Die Muse gibt einen erstickten Schrei von sich und verschwindet augenblicklich in einer durchscheinend rosa Wolke. Mein Kater ist dagegen weniger von meinem heroischen Rettungsversuch beeindruckt. Er hält kurz inne, folgt meinem Blick hinüber ins Wohnzimmer und fährt dann unbekümmert fort, sich nach der Speisung akribisch sauber zu lecken.

Bereit, ihn mit meinem Leben zu verteidigen, greife ich nach dem Nächstbesten, das ich finden kann. In der einen Hand den Kochlöffel, in der anderen die große Schöpfkelle, gehe ich todesmutig auf das rote Wabern zu.

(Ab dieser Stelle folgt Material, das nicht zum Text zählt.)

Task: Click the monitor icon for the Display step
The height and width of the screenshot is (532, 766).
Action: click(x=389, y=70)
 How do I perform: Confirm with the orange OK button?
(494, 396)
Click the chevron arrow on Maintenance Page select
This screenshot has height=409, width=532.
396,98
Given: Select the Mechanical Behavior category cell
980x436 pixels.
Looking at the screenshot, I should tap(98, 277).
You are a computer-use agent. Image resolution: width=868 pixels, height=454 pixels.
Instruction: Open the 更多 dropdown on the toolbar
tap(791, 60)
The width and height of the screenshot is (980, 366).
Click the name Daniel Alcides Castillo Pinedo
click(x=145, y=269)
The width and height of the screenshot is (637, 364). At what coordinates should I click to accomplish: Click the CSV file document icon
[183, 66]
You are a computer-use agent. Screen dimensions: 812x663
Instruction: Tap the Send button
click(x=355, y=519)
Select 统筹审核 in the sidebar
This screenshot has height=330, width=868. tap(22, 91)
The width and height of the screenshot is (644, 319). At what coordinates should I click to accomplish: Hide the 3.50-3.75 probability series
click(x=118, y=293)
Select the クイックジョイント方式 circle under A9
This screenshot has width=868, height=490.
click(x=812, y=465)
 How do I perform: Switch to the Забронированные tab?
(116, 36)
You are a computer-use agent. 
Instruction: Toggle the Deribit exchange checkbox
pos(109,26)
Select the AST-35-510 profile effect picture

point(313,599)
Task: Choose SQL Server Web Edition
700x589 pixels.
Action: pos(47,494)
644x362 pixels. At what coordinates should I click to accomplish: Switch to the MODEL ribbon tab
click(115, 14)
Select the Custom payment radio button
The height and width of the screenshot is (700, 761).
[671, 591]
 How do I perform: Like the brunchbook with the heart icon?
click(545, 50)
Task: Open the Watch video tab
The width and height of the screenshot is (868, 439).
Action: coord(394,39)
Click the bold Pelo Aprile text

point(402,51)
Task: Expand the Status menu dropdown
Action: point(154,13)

Nur um festzustellen, dass es sich nicht zu einer Ausgeburt des Todes verfestigt, sondern zu ein paar dicken, runden und wirklich riesigen Ziffern mit einem ebenso monströsen Doppelpunkt dazwischen.

»Es ist sinnlos, gegen die Zeit zu kämpfen. Früher oder später bringt sie uns alle um«, kommentiert Mischa so trocken, dass ich unfreiwillig glucksen muss.

Okay, vielleicht war ich ein wenig voreilig, aber noch bin ich nicht gewillt, das alles nur als Missverständnis abzutun. Besonders, da diese im Raum schwebende rote Uhr rückwärts zählt. Ein Countdown, aber wofür?

»Lass die Scherze, Mischa. Sag mir lieber, was diese Erscheinung zu bedeuten hat. Was oder wer genau zählt da herunter?«

»Das Haus«, lautet die lapidare Antwort.